[Opening MATERIAL PROVIDED section]

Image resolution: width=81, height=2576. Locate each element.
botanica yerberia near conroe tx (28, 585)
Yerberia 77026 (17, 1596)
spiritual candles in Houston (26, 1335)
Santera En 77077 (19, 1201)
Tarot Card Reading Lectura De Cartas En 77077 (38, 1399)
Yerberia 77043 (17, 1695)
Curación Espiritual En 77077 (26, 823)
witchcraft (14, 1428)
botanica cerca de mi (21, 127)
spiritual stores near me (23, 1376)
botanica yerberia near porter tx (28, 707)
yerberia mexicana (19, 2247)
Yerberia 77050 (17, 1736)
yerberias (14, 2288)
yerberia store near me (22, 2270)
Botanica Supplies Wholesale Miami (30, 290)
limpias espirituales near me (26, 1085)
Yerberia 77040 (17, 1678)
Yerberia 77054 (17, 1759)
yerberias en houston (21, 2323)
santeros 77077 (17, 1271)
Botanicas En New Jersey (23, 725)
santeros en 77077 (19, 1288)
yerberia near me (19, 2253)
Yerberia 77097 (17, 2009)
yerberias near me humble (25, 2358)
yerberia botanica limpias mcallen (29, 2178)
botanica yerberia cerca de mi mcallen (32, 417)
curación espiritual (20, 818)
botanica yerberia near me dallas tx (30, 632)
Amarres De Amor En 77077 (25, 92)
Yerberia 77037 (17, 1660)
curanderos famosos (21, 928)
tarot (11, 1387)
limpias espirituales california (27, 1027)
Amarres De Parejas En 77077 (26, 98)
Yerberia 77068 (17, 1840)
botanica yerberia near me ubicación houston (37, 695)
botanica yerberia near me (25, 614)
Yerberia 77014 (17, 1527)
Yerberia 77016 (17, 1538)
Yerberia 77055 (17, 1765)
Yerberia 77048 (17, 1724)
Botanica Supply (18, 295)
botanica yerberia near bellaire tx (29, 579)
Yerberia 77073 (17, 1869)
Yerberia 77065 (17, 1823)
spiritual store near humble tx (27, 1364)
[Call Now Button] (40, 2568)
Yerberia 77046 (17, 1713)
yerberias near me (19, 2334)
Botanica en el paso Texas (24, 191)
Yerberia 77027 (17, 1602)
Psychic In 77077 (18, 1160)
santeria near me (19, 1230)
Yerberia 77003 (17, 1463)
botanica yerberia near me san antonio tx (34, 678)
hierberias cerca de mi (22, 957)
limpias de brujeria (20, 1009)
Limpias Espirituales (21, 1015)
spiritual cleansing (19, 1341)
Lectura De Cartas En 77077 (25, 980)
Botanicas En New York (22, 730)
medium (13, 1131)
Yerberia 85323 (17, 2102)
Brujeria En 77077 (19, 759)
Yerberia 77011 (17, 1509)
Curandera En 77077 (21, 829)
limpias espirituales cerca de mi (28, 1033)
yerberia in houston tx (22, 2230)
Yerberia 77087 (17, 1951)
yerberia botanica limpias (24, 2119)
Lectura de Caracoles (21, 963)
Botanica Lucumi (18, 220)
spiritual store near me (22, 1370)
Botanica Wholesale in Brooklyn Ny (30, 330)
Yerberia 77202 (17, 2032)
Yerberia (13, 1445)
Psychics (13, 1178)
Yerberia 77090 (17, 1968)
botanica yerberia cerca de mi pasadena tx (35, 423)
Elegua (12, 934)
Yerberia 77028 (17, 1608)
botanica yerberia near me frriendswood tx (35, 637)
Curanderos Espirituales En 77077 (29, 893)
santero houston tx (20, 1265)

[Closing MATERIAL PROVIDED section]

§ EXERCISE GOAL
Copy the entries above exactly, so that each line matches the original.

§ THE ANSWER
Image resolution: width=81, height=2576. Locate each element.
botanica yerberia near conroe tx (28, 585)
Yerberia 77026 (17, 1596)
spiritual candles in Houston (26, 1335)
Santera En 77077 (19, 1201)
Tarot Card Reading Lectura De Cartas En 77077 (38, 1399)
Yerberia 77043 (17, 1695)
Curación Espiritual En 77077 (26, 823)
witchcraft (14, 1428)
botanica cerca de mi (21, 127)
spiritual stores near me (23, 1376)
botanica yerberia near porter tx (28, 707)
yerberia mexicana (19, 2247)
Yerberia 77050 (17, 1736)
yerberias (14, 2288)
yerberia store near me (22, 2270)
Botanica Supplies Wholesale Miami (30, 290)
limpias espirituales near me (26, 1085)
Yerberia 77040 (17, 1678)
Yerberia 77054 (17, 1759)
yerberias en houston (21, 2323)
santeros 77077 (17, 1271)
Botanicas En New Jersey (23, 725)
santeros en 77077 (19, 1288)
yerberia near me (19, 2253)
Yerberia 77097 (17, 2009)
yerberias near me humble (25, 2358)
yerberia botanica limpias mcallen (29, 2178)
botanica yerberia cerca de mi mcallen (32, 417)
curación espiritual (20, 818)
botanica yerberia near me dallas tx (30, 632)
Amarres De Amor En 77077 (25, 92)
Yerberia 77037 (17, 1660)
curanderos famosos (21, 928)
tarot (11, 1387)
limpias espirituales california (27, 1027)
Amarres De Parejas En 77077 (26, 98)
Yerberia 77068 (17, 1840)
botanica yerberia near me ubicación houston (37, 695)
botanica yerberia near me (25, 614)
Yerberia 77014 (17, 1527)
Yerberia 77016 (17, 1538)
Yerberia 77055 (17, 1765)
Yerberia 77048 (17, 1724)
Botanica Supply (18, 295)
botanica yerberia near bellaire tx (29, 579)
Yerberia 77073 (17, 1869)
Yerberia 77065 (17, 1823)
spiritual store near humble tx (27, 1364)
[Call Now Button] (40, 2568)
Yerberia 77046 (17, 1713)
yerberias near me (19, 2334)
Botanica en el paso Texas (24, 191)
Yerberia 77027 (17, 1602)
Psychic In 77077 (18, 1160)
santeria near me (19, 1230)
Yerberia 77003 (17, 1463)
botanica yerberia near me san antonio tx (34, 678)
hierberias cerca de mi (22, 957)
limpias de brujeria (20, 1009)
Limpias Espirituales (21, 1015)
spiritual cleansing (19, 1341)
Lectura De Cartas En 77077 (25, 980)
Botanicas En New York (22, 730)
medium (13, 1131)
Yerberia 85323 (17, 2102)
Brujeria En 77077 (19, 759)
Yerberia 77011 (17, 1509)
Curandera En 77077 (21, 829)
limpias espirituales cerca de mi (28, 1033)
yerberia in houston tx (22, 2230)
Yerberia 77087 (17, 1951)
yerberia botanica limpias (24, 2119)
Lectura de Caracoles (21, 963)
Botanica Lucumi (18, 220)
spiritual store near me (22, 1370)
Botanica Wholesale in Brooklyn Ny (30, 330)
Yerberia 77202 (17, 2032)
Yerberia (13, 1445)
Psychics (13, 1178)
Yerberia 77090 (17, 1968)
botanica yerberia cerca de mi pasadena tx (35, 423)
Elegua (12, 934)
Yerberia 77028 (17, 1608)
botanica yerberia near me frriendswood tx (35, 637)
Curanderos Espirituales En 77077 (29, 893)
santero houston tx (20, 1265)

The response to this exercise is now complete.